I think having this virtual gallery will actually give people the chance to have a more "up close and personal" encounter with my work. I think about what it would be like if I showed these photos on white walls in a gallery. People wouldn’t be able to get the up close experience you get with this virtual technology.


Since much of your photography is rooted in an exploration of space, I’m curious to know how working with augmented reality has challenged your understanding of space?

This project has made me want to explore more ways I can use tools like augmented reality and virtual reality to mediate experiences like intimacy and closeness. These are things that I think people are craving the most right now, having been deprived of it for so long. I definitely want to experiment more with this technology.

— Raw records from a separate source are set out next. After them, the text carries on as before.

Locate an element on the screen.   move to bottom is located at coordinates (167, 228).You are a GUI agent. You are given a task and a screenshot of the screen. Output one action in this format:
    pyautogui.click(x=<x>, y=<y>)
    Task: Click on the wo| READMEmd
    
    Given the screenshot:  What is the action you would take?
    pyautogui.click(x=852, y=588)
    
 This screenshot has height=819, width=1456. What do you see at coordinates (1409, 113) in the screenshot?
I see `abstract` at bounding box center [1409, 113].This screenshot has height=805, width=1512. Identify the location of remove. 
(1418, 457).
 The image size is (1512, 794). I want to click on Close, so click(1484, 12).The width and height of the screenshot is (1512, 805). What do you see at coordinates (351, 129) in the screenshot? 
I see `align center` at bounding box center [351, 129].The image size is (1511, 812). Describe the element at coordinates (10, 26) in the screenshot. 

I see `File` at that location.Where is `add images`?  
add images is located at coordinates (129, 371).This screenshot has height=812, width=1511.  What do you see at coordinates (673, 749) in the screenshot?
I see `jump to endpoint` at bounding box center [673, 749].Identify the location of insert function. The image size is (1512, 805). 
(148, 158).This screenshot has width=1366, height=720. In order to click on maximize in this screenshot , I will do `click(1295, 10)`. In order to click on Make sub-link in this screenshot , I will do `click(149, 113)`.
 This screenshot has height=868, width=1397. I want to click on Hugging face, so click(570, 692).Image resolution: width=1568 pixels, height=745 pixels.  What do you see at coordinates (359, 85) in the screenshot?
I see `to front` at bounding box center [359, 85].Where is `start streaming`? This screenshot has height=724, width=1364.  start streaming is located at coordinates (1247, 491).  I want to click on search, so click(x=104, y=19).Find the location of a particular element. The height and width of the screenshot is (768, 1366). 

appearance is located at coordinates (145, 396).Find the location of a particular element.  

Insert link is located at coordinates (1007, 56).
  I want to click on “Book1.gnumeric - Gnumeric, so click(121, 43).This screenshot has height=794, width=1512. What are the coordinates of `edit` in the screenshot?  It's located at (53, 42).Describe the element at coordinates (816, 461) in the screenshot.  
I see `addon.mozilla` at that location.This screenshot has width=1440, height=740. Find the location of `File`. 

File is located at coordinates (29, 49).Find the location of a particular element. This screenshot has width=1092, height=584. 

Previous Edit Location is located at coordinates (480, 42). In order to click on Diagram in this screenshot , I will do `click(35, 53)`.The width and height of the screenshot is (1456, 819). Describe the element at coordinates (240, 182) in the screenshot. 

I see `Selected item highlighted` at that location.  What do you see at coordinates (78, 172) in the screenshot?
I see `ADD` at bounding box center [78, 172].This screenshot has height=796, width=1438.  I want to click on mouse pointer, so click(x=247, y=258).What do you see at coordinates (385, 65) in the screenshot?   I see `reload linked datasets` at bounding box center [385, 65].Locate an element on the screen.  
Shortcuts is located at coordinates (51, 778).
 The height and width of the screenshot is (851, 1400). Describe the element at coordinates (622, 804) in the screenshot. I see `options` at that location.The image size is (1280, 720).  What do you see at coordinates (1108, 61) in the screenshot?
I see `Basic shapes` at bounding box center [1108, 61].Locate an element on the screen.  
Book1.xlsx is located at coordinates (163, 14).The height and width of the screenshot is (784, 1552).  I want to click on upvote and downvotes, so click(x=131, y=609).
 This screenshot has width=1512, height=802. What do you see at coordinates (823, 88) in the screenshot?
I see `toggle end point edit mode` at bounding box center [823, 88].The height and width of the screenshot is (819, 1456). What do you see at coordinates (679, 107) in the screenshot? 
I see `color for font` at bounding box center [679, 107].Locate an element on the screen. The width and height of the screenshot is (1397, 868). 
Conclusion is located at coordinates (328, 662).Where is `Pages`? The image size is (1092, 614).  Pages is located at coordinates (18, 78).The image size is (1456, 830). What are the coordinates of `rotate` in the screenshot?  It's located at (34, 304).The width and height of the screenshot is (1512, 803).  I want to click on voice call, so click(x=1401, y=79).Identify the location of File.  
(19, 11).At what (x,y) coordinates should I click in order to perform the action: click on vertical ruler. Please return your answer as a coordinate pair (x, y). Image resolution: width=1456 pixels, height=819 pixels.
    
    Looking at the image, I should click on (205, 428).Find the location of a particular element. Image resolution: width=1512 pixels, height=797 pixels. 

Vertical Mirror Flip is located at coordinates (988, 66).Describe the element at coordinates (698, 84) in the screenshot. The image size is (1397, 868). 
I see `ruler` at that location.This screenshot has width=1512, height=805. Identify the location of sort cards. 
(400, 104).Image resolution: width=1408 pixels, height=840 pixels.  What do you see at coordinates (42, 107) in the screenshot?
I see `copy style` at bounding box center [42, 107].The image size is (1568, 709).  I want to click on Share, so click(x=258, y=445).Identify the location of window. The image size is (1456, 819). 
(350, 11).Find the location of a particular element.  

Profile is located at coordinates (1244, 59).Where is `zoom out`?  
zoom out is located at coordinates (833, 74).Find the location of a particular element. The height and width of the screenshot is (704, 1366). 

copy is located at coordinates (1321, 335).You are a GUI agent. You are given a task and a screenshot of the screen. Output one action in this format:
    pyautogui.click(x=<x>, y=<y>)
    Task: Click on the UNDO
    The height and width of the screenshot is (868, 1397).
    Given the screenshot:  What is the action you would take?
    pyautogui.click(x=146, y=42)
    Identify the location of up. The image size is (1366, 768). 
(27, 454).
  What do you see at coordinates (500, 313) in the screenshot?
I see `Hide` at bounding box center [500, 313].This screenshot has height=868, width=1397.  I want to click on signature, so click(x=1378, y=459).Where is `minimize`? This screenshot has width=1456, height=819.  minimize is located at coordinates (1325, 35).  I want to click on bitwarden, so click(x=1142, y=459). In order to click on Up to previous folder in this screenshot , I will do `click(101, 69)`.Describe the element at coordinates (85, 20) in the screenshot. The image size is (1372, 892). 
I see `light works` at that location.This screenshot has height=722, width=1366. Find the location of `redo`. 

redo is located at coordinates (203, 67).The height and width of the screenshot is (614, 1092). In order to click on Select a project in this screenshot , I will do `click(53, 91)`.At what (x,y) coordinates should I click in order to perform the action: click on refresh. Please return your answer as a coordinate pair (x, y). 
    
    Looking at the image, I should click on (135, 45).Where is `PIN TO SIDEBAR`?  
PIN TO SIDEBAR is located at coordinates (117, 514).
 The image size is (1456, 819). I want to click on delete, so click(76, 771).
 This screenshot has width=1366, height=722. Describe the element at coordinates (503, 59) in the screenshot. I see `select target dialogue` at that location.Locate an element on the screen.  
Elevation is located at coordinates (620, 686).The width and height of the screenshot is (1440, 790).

How have you been staying creative during this quarantine?

I’ve been shooting a lot of self-portraits indoors, sort of just becoming more familiar with myself and what I can come up with in my room with myself and a camera. I brought all these materials back home to Maryland from my apartment in Brooklyn, so I’ve just been playing around with that.


I just worked on a series commissioned by Vice UK. I made a series of self-portraits wearing DIY PPE (Personal Protective Equipment) made of materials I purchased at the Dollar Store. It comes out on June 4th.


Do you have any advice for those in the Black American community feeling overwhelmed by this surge of social media coverage on Black Lives Matter and the murder of George Floyd?

Take time for yourself when you need to, you deserve that. Unplug if you need to.